천근아 연세대 세브란스병원 소아정신과 교수(연세자폐증연구소장)와 이상완 KAIST 바이오및뇌공학과 교수(신경과학-인공지능 융합연구센터장) 연구팀은 ASD의 뇌영상 빅데이터를 활용해 자폐의 증상과 예후를 예측할 수 있다고 28일 밝혔다.
이번 연구결과는 ASD 아동들의 뇌영상 빅데이터를 이용한 국내 최초의 AI 연구성과로, 국제전기전자기술자협회(IEEE)에서 발행하는 저널인 ‘IEEE Access’ (IF=3.745) 온라인판에 게재됐다.
ASD는 뇌발달장애의 하나로 사회적 의사소통의 결함과 제한된 관심사 및 반복적인 행동이 특징이다. 2020년도 미국 미국질병통제예방센터(CDC)의 통계자료에 따르면 54명당 1명꼴로 발생하며 매년 유병률이 증가하고 있다. 국내 유병률은 약 2% 내외이다.

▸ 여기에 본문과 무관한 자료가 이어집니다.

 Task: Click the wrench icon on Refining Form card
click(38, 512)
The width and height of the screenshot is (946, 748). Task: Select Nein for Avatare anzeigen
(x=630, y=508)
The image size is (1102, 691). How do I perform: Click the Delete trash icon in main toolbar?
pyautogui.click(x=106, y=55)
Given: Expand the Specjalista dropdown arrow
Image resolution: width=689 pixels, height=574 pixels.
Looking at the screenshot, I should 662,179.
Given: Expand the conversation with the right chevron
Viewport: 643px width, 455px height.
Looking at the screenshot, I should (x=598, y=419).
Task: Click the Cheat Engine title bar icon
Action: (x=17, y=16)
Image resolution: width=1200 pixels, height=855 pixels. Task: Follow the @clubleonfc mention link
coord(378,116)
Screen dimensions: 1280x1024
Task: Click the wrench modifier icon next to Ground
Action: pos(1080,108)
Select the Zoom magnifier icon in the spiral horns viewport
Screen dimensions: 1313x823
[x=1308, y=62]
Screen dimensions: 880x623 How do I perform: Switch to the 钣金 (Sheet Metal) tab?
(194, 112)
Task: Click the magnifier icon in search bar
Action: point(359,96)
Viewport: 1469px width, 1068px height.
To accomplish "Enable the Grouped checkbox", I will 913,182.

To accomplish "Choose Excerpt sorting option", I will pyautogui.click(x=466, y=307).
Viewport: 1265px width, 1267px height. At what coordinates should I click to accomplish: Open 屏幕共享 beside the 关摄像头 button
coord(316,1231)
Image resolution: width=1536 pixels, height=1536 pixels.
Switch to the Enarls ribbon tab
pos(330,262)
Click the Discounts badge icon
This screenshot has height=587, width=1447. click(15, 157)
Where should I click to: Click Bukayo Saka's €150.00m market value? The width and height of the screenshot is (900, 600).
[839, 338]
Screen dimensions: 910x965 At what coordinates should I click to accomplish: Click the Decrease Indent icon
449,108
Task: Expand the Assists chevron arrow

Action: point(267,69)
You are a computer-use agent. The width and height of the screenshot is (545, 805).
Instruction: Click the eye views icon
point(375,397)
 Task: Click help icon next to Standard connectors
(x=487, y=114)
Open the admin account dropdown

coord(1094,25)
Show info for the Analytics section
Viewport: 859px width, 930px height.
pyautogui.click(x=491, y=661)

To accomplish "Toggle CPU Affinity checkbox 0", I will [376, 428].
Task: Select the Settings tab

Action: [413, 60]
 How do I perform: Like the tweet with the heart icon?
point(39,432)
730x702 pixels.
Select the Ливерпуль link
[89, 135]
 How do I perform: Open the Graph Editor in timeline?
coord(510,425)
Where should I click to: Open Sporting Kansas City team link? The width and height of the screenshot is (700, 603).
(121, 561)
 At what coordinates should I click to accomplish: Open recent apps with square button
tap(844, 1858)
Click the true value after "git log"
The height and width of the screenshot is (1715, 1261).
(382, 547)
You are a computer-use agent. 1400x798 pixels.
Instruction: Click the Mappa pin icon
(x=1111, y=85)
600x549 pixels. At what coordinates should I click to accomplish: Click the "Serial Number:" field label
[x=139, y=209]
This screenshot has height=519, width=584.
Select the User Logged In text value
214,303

ASD는 아동 행동관찰 및 상담과 정신질환 진단분류매뉴얼(DSM-5)에 근거해 진단한다. 하지만 환자 개인차가 심해 자폐에 대한 정확한 진단이 어렵고 예후를 예측하기도 힘들다.
연구팀은 세브란스병원에 구축된 3~11세 ASD 환자 84건의 MRI 빅데이터와 국제컨소시엄으로 구축된 1000여 건의 자폐증 환자 MRI 빅데이터를 활용해 MRI 영상으로 자폐의 진단과 예후를 예측할 수 있는 딥러닝 모델을 개발했다.
연구팀은 공간 변경 네트워크(Spartial Transformer Network, STN)와 3D 컨볼루션 신경망(convolutional neural network, CNN)을 활용한 모델을 구축하고, MRI 빅데이터를 학습시켰다.
이렇게 구축된 모델에 클래스 활성화 매핑(class activation mapping) 기법을 적용해 형태학적인 특징을 추출하고 이를 뇌영상에 투영시키는 방식으로 분석했다. 나아가 인자 간 관계 분석을 위해 강화학습 모델의 일종인 회귀형 주의집중 모델(recurrent attention model)을 학습시켰다. 그 결과 뇌의 기저핵을 포함한 대뇌피질 하 구조가 자폐 심각도와 관련이 있음을 확인했다.
천근아 교수는 “자폐스펙트럼장애를 진단할 때 뇌 영상 자료는 활용가치가 높지 않다는 인식이 보편적인데 이번 연구를 통해 자폐의 하위 증상과 심각도를 뇌영상으로 진단할 수 있다는 게 증명됐다”며 “이번 연구로 자폐증 환자들에게 개별맞춤진단과 예후예측치료를 할 수 있는 가능성이 확인됐다”고 말했다.
이상완 교수도 “진료 현장에서 자폐를 진단하고 연구하는 데 구조적 연관 후보를 제공할 수 있게 됐다”며 “이번 연구결과는 자폐 진단뿐만 아니라 인공지능을 활용한 복잡한 질병 이해에 많이 활용될 수 있을 것”이라고 설명했다.